[Records for this exercise Boundary: Start]
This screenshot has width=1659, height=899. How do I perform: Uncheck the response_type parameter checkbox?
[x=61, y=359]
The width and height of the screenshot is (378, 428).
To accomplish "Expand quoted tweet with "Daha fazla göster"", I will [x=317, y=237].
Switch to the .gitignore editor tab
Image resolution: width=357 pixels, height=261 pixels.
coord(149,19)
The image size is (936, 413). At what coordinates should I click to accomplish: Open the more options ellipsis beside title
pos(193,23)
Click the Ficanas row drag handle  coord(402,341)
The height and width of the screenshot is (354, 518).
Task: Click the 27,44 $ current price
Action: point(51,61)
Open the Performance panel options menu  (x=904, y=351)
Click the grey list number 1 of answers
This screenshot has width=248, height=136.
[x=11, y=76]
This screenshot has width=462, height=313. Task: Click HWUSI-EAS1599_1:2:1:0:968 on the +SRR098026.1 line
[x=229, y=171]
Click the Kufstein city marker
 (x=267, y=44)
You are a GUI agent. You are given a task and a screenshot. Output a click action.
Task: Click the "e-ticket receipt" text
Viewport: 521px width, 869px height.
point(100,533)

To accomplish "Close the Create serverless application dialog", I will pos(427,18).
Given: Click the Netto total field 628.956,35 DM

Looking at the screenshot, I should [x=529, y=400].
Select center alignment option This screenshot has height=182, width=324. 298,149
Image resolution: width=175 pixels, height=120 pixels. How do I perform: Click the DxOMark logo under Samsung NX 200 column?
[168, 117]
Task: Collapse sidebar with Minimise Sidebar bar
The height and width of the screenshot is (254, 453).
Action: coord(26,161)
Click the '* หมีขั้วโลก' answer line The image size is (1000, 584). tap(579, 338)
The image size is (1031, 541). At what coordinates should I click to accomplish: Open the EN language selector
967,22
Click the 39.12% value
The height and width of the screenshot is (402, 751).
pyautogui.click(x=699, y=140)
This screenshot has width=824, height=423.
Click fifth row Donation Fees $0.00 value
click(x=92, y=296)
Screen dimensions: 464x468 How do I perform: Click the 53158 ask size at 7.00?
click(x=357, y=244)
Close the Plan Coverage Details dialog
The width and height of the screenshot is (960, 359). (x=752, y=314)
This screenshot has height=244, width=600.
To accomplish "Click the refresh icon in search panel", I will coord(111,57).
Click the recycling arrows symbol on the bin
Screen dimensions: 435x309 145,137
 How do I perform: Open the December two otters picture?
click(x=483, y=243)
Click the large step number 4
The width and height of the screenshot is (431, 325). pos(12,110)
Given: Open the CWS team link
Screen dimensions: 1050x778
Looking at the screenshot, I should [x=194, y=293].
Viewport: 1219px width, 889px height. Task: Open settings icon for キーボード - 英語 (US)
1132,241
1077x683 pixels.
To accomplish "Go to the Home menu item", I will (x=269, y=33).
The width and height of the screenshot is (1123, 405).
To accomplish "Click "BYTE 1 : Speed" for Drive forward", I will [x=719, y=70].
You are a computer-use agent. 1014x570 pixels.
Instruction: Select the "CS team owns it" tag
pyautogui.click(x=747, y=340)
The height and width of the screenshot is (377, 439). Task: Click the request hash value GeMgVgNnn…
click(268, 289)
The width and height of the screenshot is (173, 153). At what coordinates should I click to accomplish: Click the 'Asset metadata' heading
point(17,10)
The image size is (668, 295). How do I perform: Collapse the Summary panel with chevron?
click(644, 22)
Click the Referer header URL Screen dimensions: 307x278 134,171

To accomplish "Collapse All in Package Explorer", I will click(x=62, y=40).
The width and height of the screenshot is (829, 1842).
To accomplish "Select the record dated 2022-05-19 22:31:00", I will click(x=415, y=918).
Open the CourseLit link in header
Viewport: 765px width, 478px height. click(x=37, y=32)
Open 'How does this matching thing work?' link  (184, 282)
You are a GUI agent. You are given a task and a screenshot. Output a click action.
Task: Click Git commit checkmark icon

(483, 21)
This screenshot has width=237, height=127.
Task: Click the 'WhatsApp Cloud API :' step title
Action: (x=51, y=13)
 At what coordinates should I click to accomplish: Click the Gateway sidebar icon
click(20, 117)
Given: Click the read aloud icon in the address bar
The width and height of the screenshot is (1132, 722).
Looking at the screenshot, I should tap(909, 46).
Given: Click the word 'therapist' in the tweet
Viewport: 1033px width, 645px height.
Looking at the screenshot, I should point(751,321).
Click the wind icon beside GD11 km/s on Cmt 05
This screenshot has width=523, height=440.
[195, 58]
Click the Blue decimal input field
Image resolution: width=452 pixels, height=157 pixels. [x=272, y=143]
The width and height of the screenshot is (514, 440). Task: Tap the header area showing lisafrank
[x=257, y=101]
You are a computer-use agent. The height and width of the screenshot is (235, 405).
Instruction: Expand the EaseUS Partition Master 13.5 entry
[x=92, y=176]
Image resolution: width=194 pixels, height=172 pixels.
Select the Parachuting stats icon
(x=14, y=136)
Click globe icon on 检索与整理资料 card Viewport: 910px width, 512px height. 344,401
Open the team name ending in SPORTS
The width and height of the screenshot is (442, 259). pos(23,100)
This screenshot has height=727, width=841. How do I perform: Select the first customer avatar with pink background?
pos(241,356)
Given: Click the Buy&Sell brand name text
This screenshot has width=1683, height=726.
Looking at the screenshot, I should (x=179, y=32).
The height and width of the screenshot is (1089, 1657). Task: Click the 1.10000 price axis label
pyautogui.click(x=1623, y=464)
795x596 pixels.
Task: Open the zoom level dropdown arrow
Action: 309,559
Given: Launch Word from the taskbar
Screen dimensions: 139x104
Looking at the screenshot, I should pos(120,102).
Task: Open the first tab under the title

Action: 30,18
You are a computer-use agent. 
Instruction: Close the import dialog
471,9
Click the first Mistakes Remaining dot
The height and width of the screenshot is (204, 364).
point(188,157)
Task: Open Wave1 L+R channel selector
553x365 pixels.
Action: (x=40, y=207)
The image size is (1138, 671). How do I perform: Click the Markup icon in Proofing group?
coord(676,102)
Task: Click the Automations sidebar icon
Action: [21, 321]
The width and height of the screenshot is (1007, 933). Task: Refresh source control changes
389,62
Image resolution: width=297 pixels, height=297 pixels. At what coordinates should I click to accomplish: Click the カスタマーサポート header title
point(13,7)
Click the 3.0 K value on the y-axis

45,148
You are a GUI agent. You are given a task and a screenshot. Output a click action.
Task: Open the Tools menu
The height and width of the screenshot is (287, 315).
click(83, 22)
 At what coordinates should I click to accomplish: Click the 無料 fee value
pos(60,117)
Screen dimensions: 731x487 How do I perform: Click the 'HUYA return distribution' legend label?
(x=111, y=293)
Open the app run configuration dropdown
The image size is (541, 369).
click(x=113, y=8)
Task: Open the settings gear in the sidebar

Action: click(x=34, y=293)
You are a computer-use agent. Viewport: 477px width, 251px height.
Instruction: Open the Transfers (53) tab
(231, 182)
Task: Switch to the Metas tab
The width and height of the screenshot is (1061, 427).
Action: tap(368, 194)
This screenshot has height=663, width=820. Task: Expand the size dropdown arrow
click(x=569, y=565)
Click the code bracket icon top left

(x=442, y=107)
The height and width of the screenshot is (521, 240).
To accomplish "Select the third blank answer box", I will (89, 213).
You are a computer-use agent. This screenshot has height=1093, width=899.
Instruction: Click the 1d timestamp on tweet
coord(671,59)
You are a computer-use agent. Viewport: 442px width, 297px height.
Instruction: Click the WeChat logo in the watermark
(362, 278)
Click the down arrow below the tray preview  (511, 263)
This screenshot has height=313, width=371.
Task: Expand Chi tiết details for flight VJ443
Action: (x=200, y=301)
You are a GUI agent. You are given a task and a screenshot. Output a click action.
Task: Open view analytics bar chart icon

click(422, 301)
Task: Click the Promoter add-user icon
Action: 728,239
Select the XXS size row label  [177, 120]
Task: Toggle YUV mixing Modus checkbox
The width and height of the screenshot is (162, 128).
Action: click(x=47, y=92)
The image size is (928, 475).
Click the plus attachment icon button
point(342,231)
[Records for this exercise Boundary: End]
• [Instructions for the task]:
Of the lines above, extract only those from the line with "Image resolution: width=357" to the line with "Click the '*", both included, exactly as written.

• [Reply to the exercise]:
Image resolution: width=357 pixels, height=261 pixels.
coord(149,19)
The image size is (936, 413). At what coordinates should I click to accomplish: Open the more options ellipsis beside title
pos(193,23)
Click the Ficanas row drag handle  coord(402,341)
The height and width of the screenshot is (354, 518).
Task: Click the 27,44 $ current price
Action: point(51,61)
Open the Performance panel options menu  (x=904, y=351)
Click the grey list number 1 of answers
This screenshot has width=248, height=136.
[x=11, y=76]
This screenshot has width=462, height=313. Task: Click HWUSI-EAS1599_1:2:1:0:968 on the +SRR098026.1 line
[x=229, y=171]
Click the Kufstein city marker
 (x=267, y=44)
You are a GUI agent. You are given a task and a screenshot. Output a click action.
Task: Click the "e-ticket receipt" text
Viewport: 521px width, 869px height.
point(100,533)

To accomplish "Close the Create serverless application dialog", I will pos(427,18).
Given: Click the Netto total field 628.956,35 DM

Looking at the screenshot, I should [x=529, y=400].
Select center alignment option This screenshot has height=182, width=324. 298,149
Image resolution: width=175 pixels, height=120 pixels. How do I perform: Click the DxOMark logo under Samsung NX 200 column?
[168, 117]
Task: Collapse sidebar with Minimise Sidebar bar
The height and width of the screenshot is (254, 453).
Action: coord(26,161)
Click the '* หมีขั้วโลก' answer line The image size is (1000, 584). tap(579, 338)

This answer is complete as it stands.